BRIEF
Rewrite every line of the listing below, replacing "Viewport" with "Display" and leaving everything else unchanged.

Recorded data
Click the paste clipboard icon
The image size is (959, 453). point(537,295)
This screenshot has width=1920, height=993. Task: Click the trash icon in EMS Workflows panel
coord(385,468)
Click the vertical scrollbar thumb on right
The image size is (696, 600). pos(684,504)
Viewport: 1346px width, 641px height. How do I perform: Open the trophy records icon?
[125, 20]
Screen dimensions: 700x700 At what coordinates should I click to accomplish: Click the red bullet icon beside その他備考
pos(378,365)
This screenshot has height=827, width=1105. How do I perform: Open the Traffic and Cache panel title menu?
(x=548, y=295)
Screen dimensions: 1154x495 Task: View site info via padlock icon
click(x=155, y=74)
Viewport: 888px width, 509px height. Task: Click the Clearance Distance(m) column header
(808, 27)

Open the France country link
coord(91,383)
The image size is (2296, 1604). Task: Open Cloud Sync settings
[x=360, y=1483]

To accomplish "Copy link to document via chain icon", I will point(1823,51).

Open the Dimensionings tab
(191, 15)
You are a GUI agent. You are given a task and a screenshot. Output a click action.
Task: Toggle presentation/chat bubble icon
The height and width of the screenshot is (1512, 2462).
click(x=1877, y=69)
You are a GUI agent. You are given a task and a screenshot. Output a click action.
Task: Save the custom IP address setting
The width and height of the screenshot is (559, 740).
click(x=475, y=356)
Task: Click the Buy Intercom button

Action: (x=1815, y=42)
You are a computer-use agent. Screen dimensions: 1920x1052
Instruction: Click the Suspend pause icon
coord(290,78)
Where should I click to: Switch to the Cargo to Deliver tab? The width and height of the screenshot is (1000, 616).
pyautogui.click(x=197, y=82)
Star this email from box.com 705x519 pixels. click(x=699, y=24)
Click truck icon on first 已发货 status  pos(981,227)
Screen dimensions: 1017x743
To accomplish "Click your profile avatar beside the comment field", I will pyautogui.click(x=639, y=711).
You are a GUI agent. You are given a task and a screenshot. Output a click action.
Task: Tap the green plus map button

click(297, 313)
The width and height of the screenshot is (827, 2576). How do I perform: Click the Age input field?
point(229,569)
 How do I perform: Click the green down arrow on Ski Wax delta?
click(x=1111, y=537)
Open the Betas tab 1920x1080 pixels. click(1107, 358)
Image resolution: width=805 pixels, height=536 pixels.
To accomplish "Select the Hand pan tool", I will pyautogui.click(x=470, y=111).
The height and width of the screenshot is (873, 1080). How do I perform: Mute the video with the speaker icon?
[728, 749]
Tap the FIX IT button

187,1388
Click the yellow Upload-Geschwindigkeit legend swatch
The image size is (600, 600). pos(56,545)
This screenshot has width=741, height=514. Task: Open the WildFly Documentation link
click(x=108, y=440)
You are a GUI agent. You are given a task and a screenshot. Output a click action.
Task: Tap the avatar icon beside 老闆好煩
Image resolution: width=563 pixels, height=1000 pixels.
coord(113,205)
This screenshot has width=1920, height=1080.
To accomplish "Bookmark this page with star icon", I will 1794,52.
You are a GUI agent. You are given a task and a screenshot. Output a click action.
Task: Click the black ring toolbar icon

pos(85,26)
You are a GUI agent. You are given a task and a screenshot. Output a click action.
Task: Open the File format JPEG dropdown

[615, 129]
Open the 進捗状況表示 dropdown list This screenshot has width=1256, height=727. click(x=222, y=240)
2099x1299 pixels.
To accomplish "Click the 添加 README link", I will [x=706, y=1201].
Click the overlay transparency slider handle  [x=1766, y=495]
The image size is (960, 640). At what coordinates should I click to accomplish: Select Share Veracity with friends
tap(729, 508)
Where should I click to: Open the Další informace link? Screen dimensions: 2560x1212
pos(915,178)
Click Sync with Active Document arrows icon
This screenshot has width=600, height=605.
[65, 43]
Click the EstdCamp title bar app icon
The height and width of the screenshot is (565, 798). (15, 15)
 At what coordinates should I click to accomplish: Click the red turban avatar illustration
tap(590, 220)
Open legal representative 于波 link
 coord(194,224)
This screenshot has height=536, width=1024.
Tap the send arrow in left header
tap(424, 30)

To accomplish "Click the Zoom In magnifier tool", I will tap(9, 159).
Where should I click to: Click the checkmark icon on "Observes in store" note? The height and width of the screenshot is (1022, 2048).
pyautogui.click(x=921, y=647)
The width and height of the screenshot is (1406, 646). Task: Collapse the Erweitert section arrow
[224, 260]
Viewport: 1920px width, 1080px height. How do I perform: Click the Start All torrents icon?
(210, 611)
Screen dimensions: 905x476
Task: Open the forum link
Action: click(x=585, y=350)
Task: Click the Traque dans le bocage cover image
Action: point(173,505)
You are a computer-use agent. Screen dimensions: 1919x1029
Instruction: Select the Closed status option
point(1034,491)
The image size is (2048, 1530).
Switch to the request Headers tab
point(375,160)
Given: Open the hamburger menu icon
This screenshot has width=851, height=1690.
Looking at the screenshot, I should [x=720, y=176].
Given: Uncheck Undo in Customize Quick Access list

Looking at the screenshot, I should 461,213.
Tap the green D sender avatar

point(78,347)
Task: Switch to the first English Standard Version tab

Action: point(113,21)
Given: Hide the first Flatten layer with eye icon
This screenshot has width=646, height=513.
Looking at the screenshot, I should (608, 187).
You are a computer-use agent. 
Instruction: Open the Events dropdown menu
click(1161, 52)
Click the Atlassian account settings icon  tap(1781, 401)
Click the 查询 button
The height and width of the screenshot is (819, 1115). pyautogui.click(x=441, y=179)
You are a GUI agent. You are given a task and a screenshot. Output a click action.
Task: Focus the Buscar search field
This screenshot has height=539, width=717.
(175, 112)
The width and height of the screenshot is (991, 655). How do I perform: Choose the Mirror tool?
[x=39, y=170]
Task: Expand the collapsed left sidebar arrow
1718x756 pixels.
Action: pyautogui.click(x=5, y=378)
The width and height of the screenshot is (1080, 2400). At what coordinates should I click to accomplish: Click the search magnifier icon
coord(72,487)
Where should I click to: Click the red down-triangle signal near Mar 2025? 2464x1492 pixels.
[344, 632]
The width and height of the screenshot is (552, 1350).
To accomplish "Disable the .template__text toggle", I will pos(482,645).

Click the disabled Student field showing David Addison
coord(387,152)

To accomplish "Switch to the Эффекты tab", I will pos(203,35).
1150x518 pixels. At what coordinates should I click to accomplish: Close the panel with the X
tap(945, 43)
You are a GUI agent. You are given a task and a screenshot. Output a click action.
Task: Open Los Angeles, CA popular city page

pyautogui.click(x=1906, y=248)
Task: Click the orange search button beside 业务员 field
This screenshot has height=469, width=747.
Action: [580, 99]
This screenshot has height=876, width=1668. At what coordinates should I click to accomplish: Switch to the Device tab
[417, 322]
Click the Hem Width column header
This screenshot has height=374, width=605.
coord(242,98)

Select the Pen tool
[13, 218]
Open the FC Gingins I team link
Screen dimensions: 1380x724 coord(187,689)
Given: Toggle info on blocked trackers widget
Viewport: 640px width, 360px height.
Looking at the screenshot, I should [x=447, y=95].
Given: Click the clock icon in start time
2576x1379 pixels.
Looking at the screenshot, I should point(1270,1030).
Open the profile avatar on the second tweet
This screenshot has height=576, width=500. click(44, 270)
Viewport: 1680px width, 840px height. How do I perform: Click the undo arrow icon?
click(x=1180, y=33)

WRITTEN ANSWER
Click the paste clipboard icon
The image size is (959, 453). point(537,295)
This screenshot has width=1920, height=993. Task: Click the trash icon in EMS Workflows panel
coord(385,468)
Click the vertical scrollbar thumb on right
The image size is (696, 600). pos(684,504)
Display: 1346px width, 641px height. How do I perform: Open the trophy records icon?
[125, 20]
Screen dimensions: 700x700 At what coordinates should I click to accomplish: Click the red bullet icon beside その他備考
pos(378,365)
This screenshot has height=827, width=1105. How do I perform: Open the Traffic and Cache panel title menu?
(x=548, y=295)
Screen dimensions: 1154x495 Task: View site info via padlock icon
click(x=155, y=74)
Display: 888px width, 509px height. Task: Click the Clearance Distance(m) column header
(808, 27)

Open the France country link
coord(91,383)
The image size is (2296, 1604). Task: Open Cloud Sync settings
[x=360, y=1483]

To accomplish "Copy link to document via chain icon", I will point(1823,51).

Open the Dimensionings tab
(191, 15)
You are a GUI agent. You are given a task and a screenshot. Output a click action.
Task: Toggle presentation/chat bubble icon
The height and width of the screenshot is (1512, 2462).
click(x=1877, y=69)
You are a GUI agent. You are given a task and a screenshot. Output a click action.
Task: Save the custom IP address setting
The width and height of the screenshot is (559, 740).
click(x=475, y=356)
Task: Click the Buy Intercom button

Action: (x=1815, y=42)
You are a computer-use agent. Screen dimensions: 1920x1052
Instruction: Click the Suspend pause icon
coord(290,78)
Where should I click to: Switch to the Cargo to Deliver tab? The width and height of the screenshot is (1000, 616).
pyautogui.click(x=197, y=82)
Star this email from box.com 705x519 pixels. click(x=699, y=24)
Click truck icon on first 已发货 status  pos(981,227)
Screen dimensions: 1017x743
To accomplish "Click your profile avatar beside the comment field", I will pyautogui.click(x=639, y=711).
You are a GUI agent. You are given a task and a screenshot. Output a click action.
Task: Tap the green plus map button

click(297, 313)
The width and height of the screenshot is (827, 2576). How do I perform: Click the Age input field?
point(229,569)
 How do I perform: Click the green down arrow on Ski Wax delta?
click(x=1111, y=537)
Open the Betas tab 1920x1080 pixels. click(1107, 358)
Image resolution: width=805 pixels, height=536 pixels.
To accomplish "Select the Hand pan tool", I will pyautogui.click(x=470, y=111).
The height and width of the screenshot is (873, 1080). How do I perform: Mute the video with the speaker icon?
[728, 749]
Tap the FIX IT button

187,1388
Click the yellow Upload-Geschwindigkeit legend swatch
The image size is (600, 600). pos(56,545)
This screenshot has width=741, height=514. Task: Open the WildFly Documentation link
click(x=108, y=440)
You are a GUI agent. You are given a task and a screenshot. Output a click action.
Task: Tap the avatar icon beside 老闆好煩
Image resolution: width=563 pixels, height=1000 pixels.
coord(113,205)
This screenshot has width=1920, height=1080.
To accomplish "Bookmark this page with star icon", I will 1794,52.
You are a GUI agent. You are given a task and a screenshot. Output a click action.
Task: Click the black ring toolbar icon

pos(85,26)
You are a GUI agent. You are given a task and a screenshot. Output a click action.
Task: Open the File format JPEG dropdown

[615, 129]
Open the 進捗状況表示 dropdown list This screenshot has width=1256, height=727. click(x=222, y=240)
2099x1299 pixels.
To accomplish "Click the 添加 README link", I will [x=706, y=1201].
Click the overlay transparency slider handle  [x=1766, y=495]
The image size is (960, 640). At what coordinates should I click to accomplish: Select Share Veracity with friends
tap(729, 508)
Where should I click to: Open the Další informace link? Screen dimensions: 2560x1212
pos(915,178)
Click Sync with Active Document arrows icon
This screenshot has width=600, height=605.
[65, 43]
Click the EstdCamp title bar app icon
The height and width of the screenshot is (565, 798). (15, 15)
 At what coordinates should I click to accomplish: Click the red turban avatar illustration
tap(590, 220)
Open legal representative 于波 link
 coord(194,224)
This screenshot has height=536, width=1024.
Tap the send arrow in left header
tap(424, 30)

To accomplish "Click the Zoom In magnifier tool", I will tap(9, 159).
Where should I click to: Click the checkmark icon on "Observes in store" note? The height and width of the screenshot is (1022, 2048).
pyautogui.click(x=921, y=647)
The width and height of the screenshot is (1406, 646). Task: Collapse the Erweitert section arrow
[224, 260]
Display: 1920px width, 1080px height. How do I perform: Click the Start All torrents icon?
(210, 611)
Screen dimensions: 905x476
Task: Open the forum link
Action: click(x=585, y=350)
Task: Click the Traque dans le bocage cover image
Action: point(173,505)
You are a computer-use agent. Screen dimensions: 1919x1029
Instruction: Select the Closed status option
point(1034,491)
The image size is (2048, 1530).
Switch to the request Headers tab
point(375,160)
Given: Open the hamburger menu icon
This screenshot has width=851, height=1690.
Looking at the screenshot, I should [x=720, y=176].
Given: Uncheck Undo in Customize Quick Access list

Looking at the screenshot, I should 461,213.
Tap the green D sender avatar

point(78,347)
Task: Switch to the first English Standard Version tab

Action: point(113,21)
Given: Hide the first Flatten layer with eye icon
This screenshot has width=646, height=513.
Looking at the screenshot, I should (608, 187).
You are a computer-use agent. 
Instruction: Open the Events dropdown menu
click(1161, 52)
Click the Atlassian account settings icon  tap(1781, 401)
Click the 查询 button
The height and width of the screenshot is (819, 1115). pyautogui.click(x=441, y=179)
You are a GUI agent. You are given a task and a screenshot. Output a click action.
Task: Focus the Buscar search field
This screenshot has height=539, width=717.
(175, 112)
The width and height of the screenshot is (991, 655). How do I perform: Choose the Mirror tool?
[x=39, y=170]
Task: Expand the collapsed left sidebar arrow
1718x756 pixels.
Action: pyautogui.click(x=5, y=378)
The width and height of the screenshot is (1080, 2400). At what coordinates should I click to accomplish: Click the search magnifier icon
coord(72,487)
Where should I click to: Click the red down-triangle signal near Mar 2025? 2464x1492 pixels.
[344, 632]
The width and height of the screenshot is (552, 1350).
To accomplish "Disable the .template__text toggle", I will pos(482,645).

Click the disabled Student field showing David Addison
coord(387,152)

To accomplish "Switch to the Эффекты tab", I will pos(203,35).
1150x518 pixels. At what coordinates should I click to accomplish: Close the panel with the X
tap(945, 43)
You are a GUI agent. You are given a task and a screenshot. Output a click action.
Task: Open Los Angeles, CA popular city page

pyautogui.click(x=1906, y=248)
Task: Click the orange search button beside 业务员 field
This screenshot has height=469, width=747.
Action: [580, 99]
This screenshot has height=876, width=1668. At what coordinates should I click to accomplish: Switch to the Device tab
[417, 322]
Click the Hem Width column header
This screenshot has height=374, width=605.
coord(242,98)

Select the Pen tool
[13, 218]
Open the FC Gingins I team link
Screen dimensions: 1380x724 coord(187,689)
Given: Toggle info on blocked trackers widget
Display: 640px width, 360px height.
Looking at the screenshot, I should [x=447, y=95].
Given: Click the clock icon in start time
2576x1379 pixels.
Looking at the screenshot, I should point(1270,1030).
Open the profile avatar on the second tweet
This screenshot has height=576, width=500. click(44, 270)
Display: 1680px width, 840px height. How do I perform: Click the undo arrow icon?
click(x=1180, y=33)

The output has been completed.